Attaques racistes contre des bébés !

Chaque année, la presse locale salue le « premier bébé de l’année ». Mais, cette fois, une nuée de commentaires racistes s’est abattue sur les nouveaux-nés et leurs familles. Elle s’est répandue via les sites et comptes Facebook et X (ex-Twitter) des quotidiens régionaux. Le phénomène interpelle par son ampleur.

Des bébés sont visés dès le berceau par des attaques racistes !

Par Janie Arnéguy, Jean-Marie Fouquer, Robert Hirsch, Pablo Krasnopolsky1Membres du groupe « Lutte contre le racisme et l’antisémitisme, lutte contre les discriminations » de L’APRÈS.. Le  14 janvier 2026.

Chaque année, la presse locale relaie la traditionnelle information du « premier bébé de l’année ».

Mais, cette année, à la suite de cette publication, une nuée de commentaires racistes s’est abattue sur les nouveaux-nés et leurs familles. Elle s’est répandue via les sites et comptes Facebook et X (ex-Twitter) des quotidiens régionaux.

Après Zaïd à Avignon, ce fut le tour de Maryam à Arles, Kléony à Nantes, Naila à Denain. Puis de Yara-Zaina et Malya dans le Nord-Pas-de-Calais. Même Bastien à Perpignan fut visé parce que la photo le montre dans les bras de ses parents racisés. Partout en France, dès leur naissance, l’existence de ces enfants à peine né·es a été rejetée et instrumentalisée par une vague de haine.

Pourquoi ce torrent de commentaires avec insultes racistes, appels à la haine et même menaces de mort ? Parce que les prénoms de ces nouveaux-nés indiqueraient une origine et une religion musulmane supposées de l’enfant et de sa famille.

La critique des prénoms que les Français·es racisé·es donnent à leurs enfants est une obsession identitaire de longue date. Pour les racistes, « Ne pas choisir un prénom “français” est un signe de refus d’assimilation. » analyse Sylvain Crépon, sociologue et chercheur spécialiste de l’extrême droite (Mediapart, le 11 janvier 2026). Qu’importe si les personnes visées sont françaises depuis des générations !

Ce n’est pas un hasard si, parmi les auteurs de ces propos haineux, figure un délégué du parti Reconquête d’Éric Zemmour.
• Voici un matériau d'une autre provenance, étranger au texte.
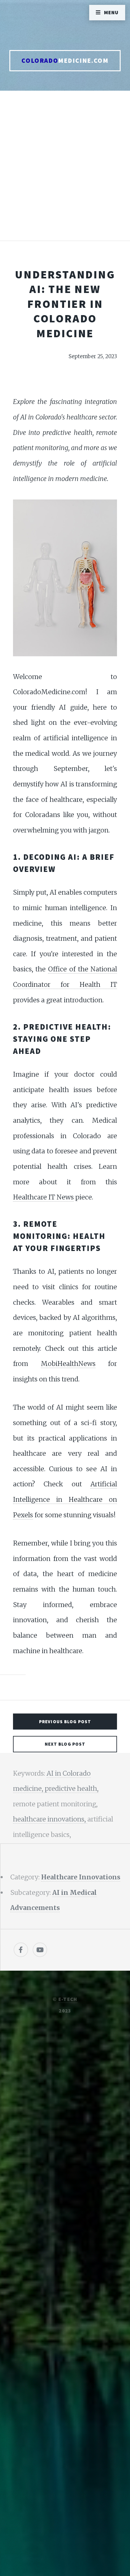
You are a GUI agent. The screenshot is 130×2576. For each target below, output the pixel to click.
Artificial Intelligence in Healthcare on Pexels (65, 1499)
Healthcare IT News (43, 1197)
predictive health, (72, 1788)
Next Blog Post (65, 1744)
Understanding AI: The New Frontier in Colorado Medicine (65, 303)
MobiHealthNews (68, 1364)
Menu (111, 12)
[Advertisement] (65, 171)
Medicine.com (64, 60)
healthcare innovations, (50, 1819)
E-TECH (67, 1999)
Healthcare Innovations (80, 1877)
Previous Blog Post (65, 1721)
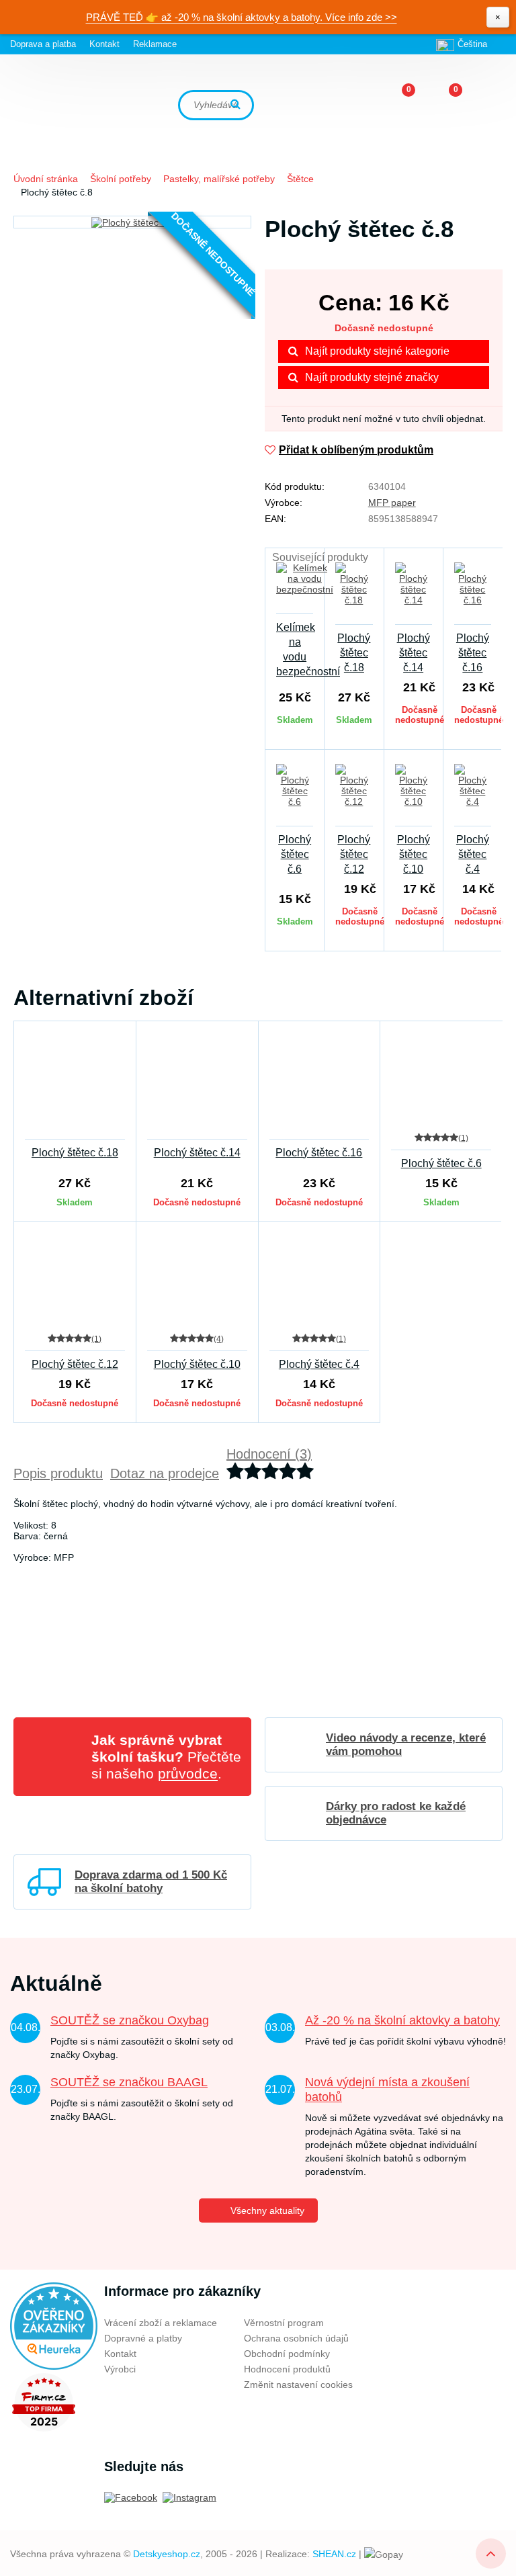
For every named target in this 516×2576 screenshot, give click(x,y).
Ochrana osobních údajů (296, 2338)
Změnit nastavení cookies (298, 2384)
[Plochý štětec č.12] (353, 793)
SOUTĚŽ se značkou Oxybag (129, 2020)
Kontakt (104, 44)
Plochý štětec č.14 (413, 652)
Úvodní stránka (45, 178)
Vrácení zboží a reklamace (160, 2322)
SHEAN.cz (334, 2553)
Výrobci (120, 2369)
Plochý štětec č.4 (472, 854)
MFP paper (392, 502)
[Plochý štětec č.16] (472, 592)
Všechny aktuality (267, 2210)
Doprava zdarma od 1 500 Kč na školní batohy (151, 1882)
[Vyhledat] (237, 105)
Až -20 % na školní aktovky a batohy (402, 2020)
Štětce (300, 178)
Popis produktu (58, 1473)
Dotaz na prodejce (164, 1473)
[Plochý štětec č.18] (353, 592)
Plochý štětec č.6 (294, 854)
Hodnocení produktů (287, 2369)
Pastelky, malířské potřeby (219, 178)
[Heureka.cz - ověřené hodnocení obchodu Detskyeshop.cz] (53, 2324)
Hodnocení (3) (269, 1454)
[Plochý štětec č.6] (294, 793)
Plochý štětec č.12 (353, 854)
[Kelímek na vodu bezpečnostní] (294, 586)
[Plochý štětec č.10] (413, 793)
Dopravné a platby (143, 2338)
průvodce (188, 1773)
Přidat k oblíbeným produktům (356, 450)
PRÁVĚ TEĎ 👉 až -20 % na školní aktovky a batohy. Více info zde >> (241, 17)
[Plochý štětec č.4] (472, 793)
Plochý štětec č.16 (472, 652)
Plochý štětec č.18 (353, 652)
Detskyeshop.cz (166, 2553)
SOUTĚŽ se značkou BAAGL (129, 2082)
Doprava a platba (43, 44)
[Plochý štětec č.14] (413, 592)
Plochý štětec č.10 (413, 854)
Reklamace (155, 44)
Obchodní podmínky (287, 2353)
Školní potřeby (120, 178)
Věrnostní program (284, 2322)
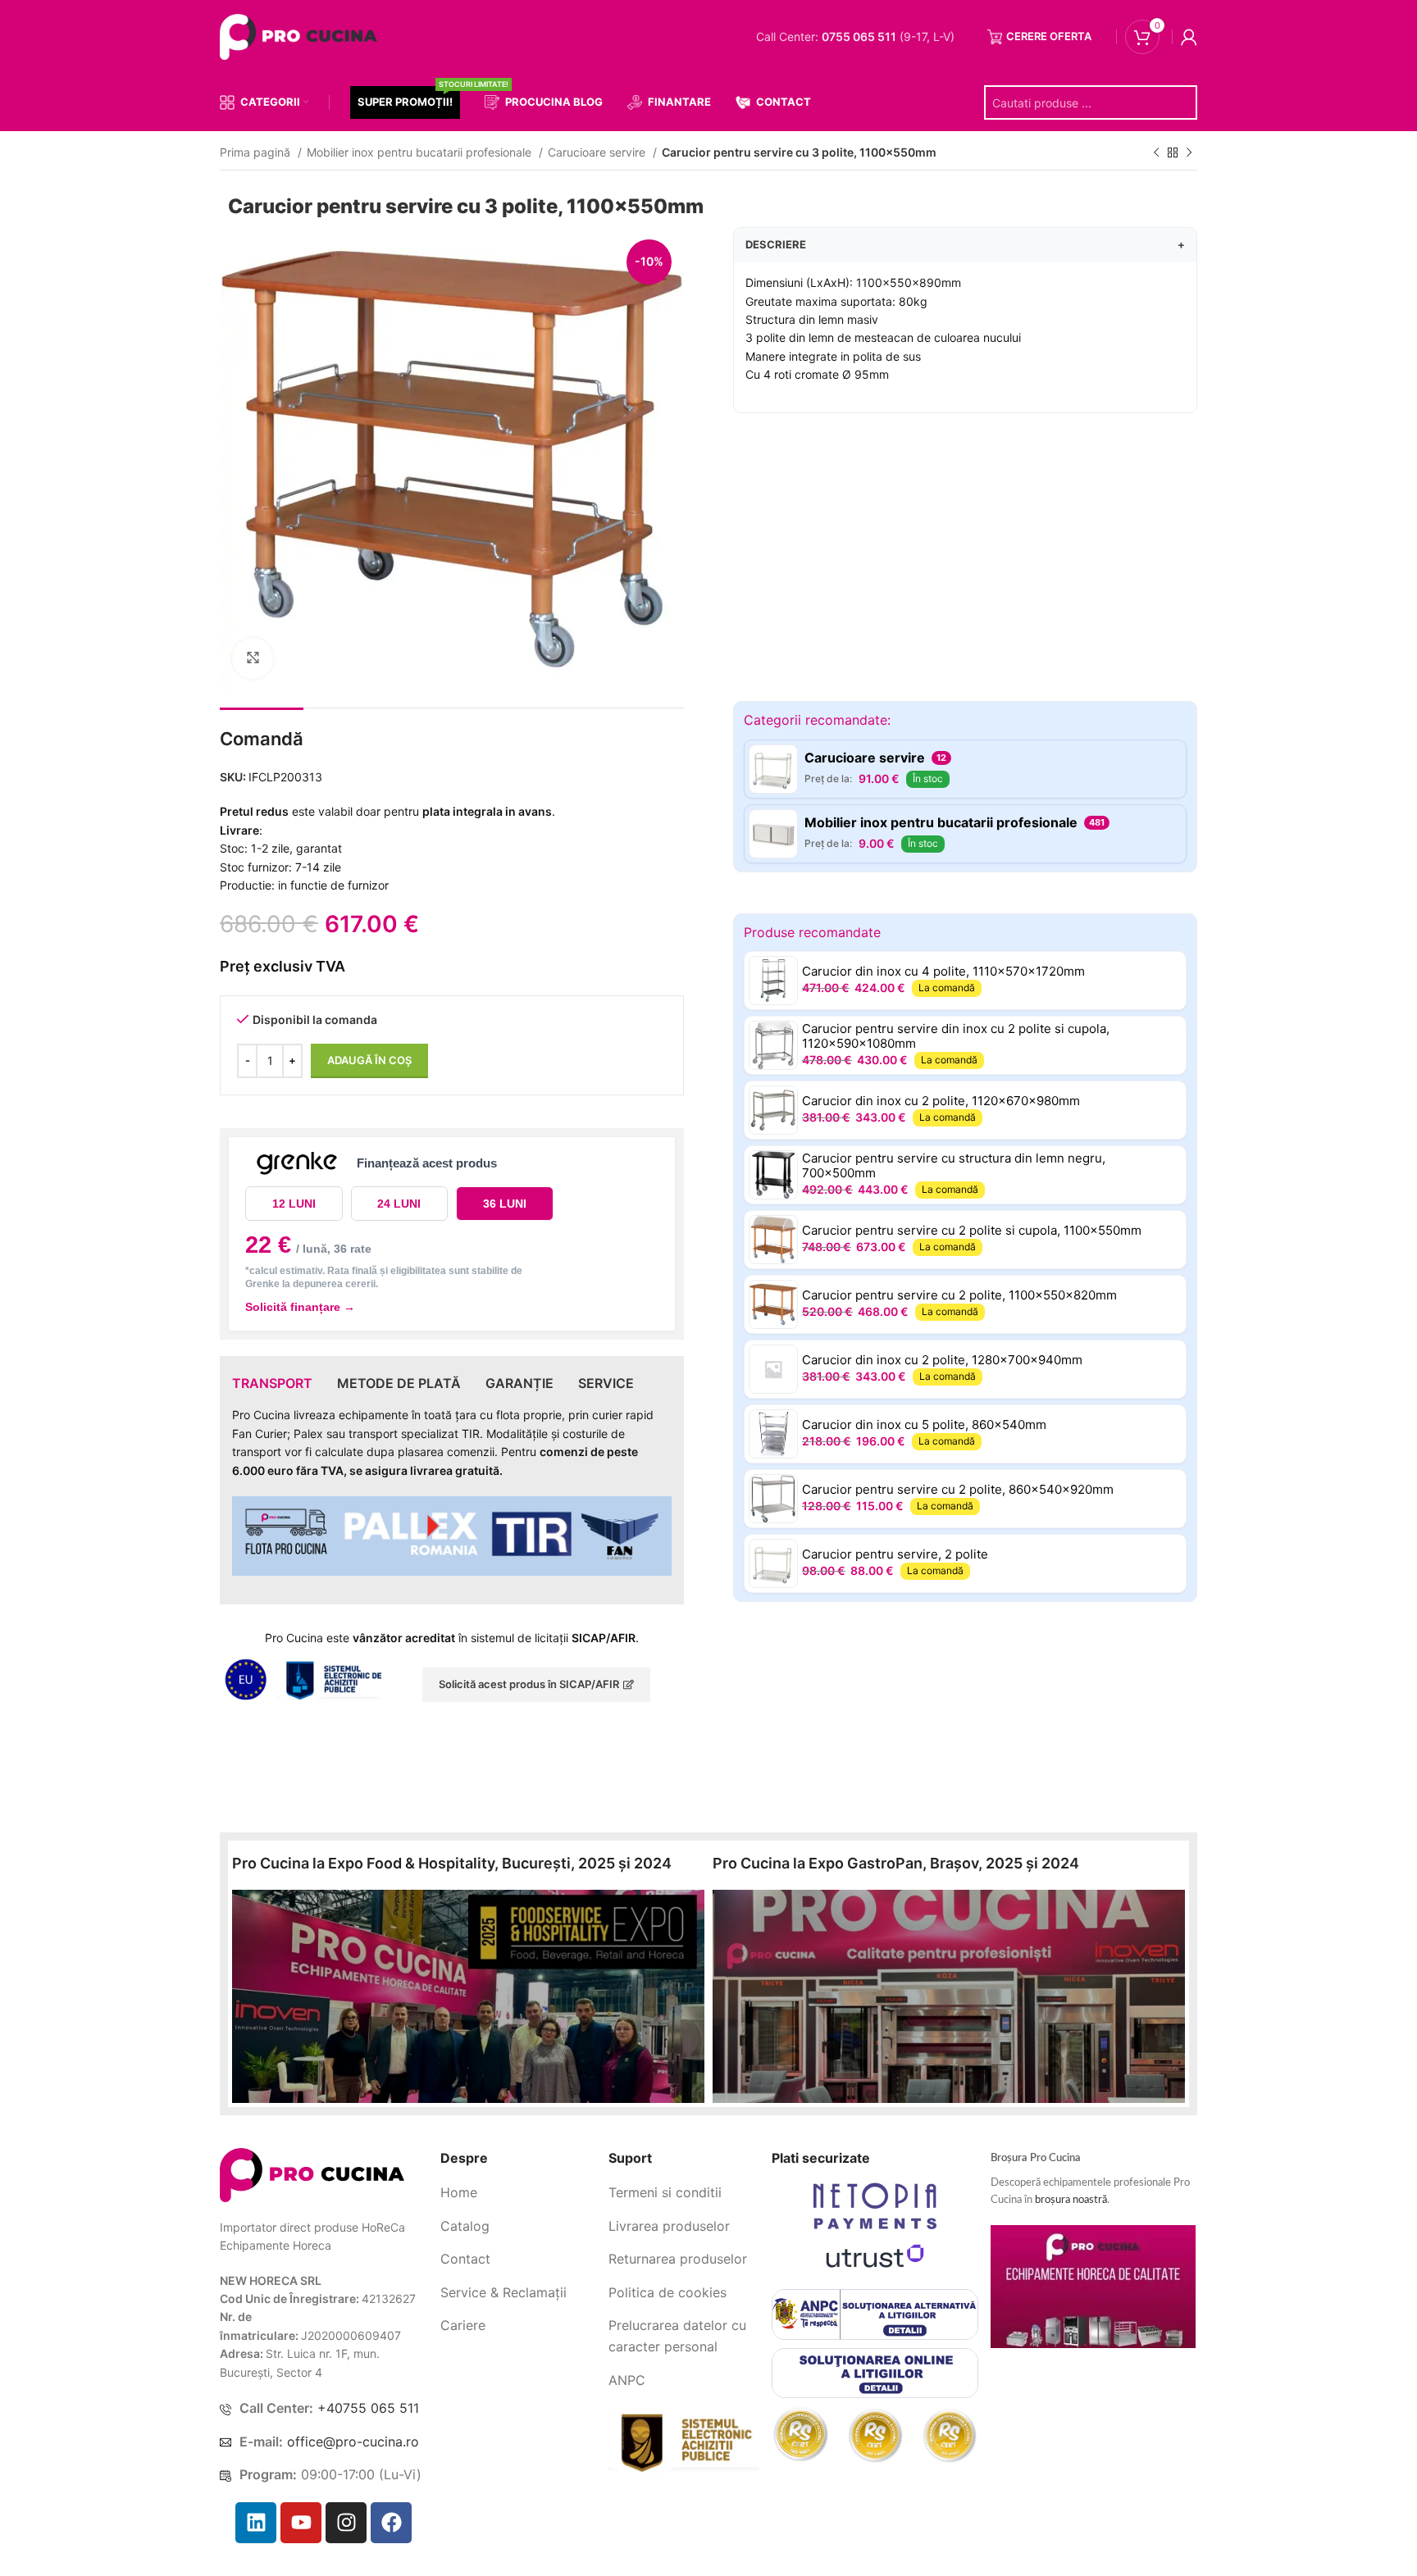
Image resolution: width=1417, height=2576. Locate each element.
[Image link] (312, 2174)
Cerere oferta (1048, 36)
Ce dernier a été condamné à deux reprises pour injure publique à raison de l’origine, l’ethnie, la nation, la race ou la religion.

Ces attaques sur les prénoms sont utilisées pour répandre la « théorie » identitaire et complotiste du « grand remplacement ». Raciste, mensongère et dangereuse, elle circule, d’Éric Zemmour chez Reconquête à Jordan Bardella au Rassemblement national, en passant par Les Républicains. Amplifiée par CNews, elle peut même désormais paraître sur France Info sans être contestée.

Considérant avoir le vent en poupe, l’extrême droite se croit tout permis, jusqu’à projeter sa haine sur des bébés présentés comme symboles de menaces imaginaires.

Cette année, le phénomène interpelle par son ampleur. Nourri par les discours racistes et islamophobes issus de l’extrême droite, ce racisme décomplexé sort de la marginalité. Il s’installe, banalisé dans l’espace public, amplifié par l’anonymat et la viralité des réseaux sociaux.

L’APRÈS dénonce ces attaques inacceptables, apporte son soutien aux familles visées par ces actes odieux. Elle souhaite la bienvenue à leurs enfants.

Les réseaux sociaux et Internet ne sont pas des zones de non-droit. Les propos injurieux, diffamatoires ou incitant à la haine sont réprimés par la loi. L’APRÈS salue les initiatives de la Ligue des droits de l’Homme et d’autres associations antiracistes qui ont porté plainte pour que les auteurs de ces messages soient identifiés et poursuivis2https://www.ldh-france.org/attaques-racistes-contre-un-nourrisson-quand-la-haine-de-lextreme-droite-na-plus-aucune-limite/.

Il est urgent de rétablir l’exactitude des faits et des chiffres concernant l’immigration et de dénoncer racismes et discriminations. Se taire profiterait au RN et à ses acolytes. 

L’APRÈS appelle l’ensemble des forces de gauche à réagir d’urgence et à reprendre collectivement le combat contre tous les racismes.